At school registration, parents and students will receive a lot of information including class schedules, assignments, school lunch information, bus schedules and more.
College orientation paperwork is even more intense than what your child has seen in high school and your child will be expected to stay on top of deadlines without your assistance.
Sorting through all of the information received provides a lesson in time management. Using time wisely is often discussed in business circles but it’s just as important in school.
Time management tips for students can help your student have time to participate in sports, band and other activities while remaining focused on the primary goal of school: academic success.
Academictips.org is a website dedicated to providing study tips for high school and college students. Many kids who are successful in elementary school find that it’s more difficult to do well in middle school, high school and college as more activities fill their time.
Students who are involved in high school fall sports and marching band have already begun their school year. This has been the first week of school for many high school students.
Band camp, football practice, cheerleading and other high school activities have filled your teen’s days this week.
Some athletes are already on campus and the rest will soon move into dorms and begin practice at local colleges with new and returning students following closely behind.
Often students who are involved with athletics, band, chorus and other activities have already learned to manage their time.

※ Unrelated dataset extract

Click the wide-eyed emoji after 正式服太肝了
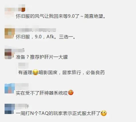136x122 pixels. (x=104, y=113)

The steps listed at the Academic Tips website link above include doing a time survey to see where your time is going, determining study time needed for each subject based on class difficulty level, setting up a daily schedule using a planner or agenda book, not being a perfectionist, learning to say no, setting priorities, combining tasks when possible and adjusting your schedule accordingly.
For most students, setting priorities is the most difficult of these tasks. If your student can learn to do this, the rest will be much easier.
One way to teach your children to set up priorities is based on a three category list: things that must be done today, things that must be done this week, and things that must be done this month.
Another way to set up priorities is to list all of the chores and work that must be done and assign each a number by importance level.
Putting chores and tasks on paper is a much better way to organize your work than hoping to keep it all straight in your mind.
Some schools sell organizers and planners at registration. If your child’s school doesn’t, be sure to pick up a planner. If your child has never used a planner, you can help by showing how you keep organized with your own tasks and chores.
If you are a list maker, this will be easy to show. If you tend to hope you remember each task on your ‘to do list,’ you may find that the organization tips at this website will help you too.
Help your kids be successful this school year by helping them stay organized. Setting up priorities will help a lot.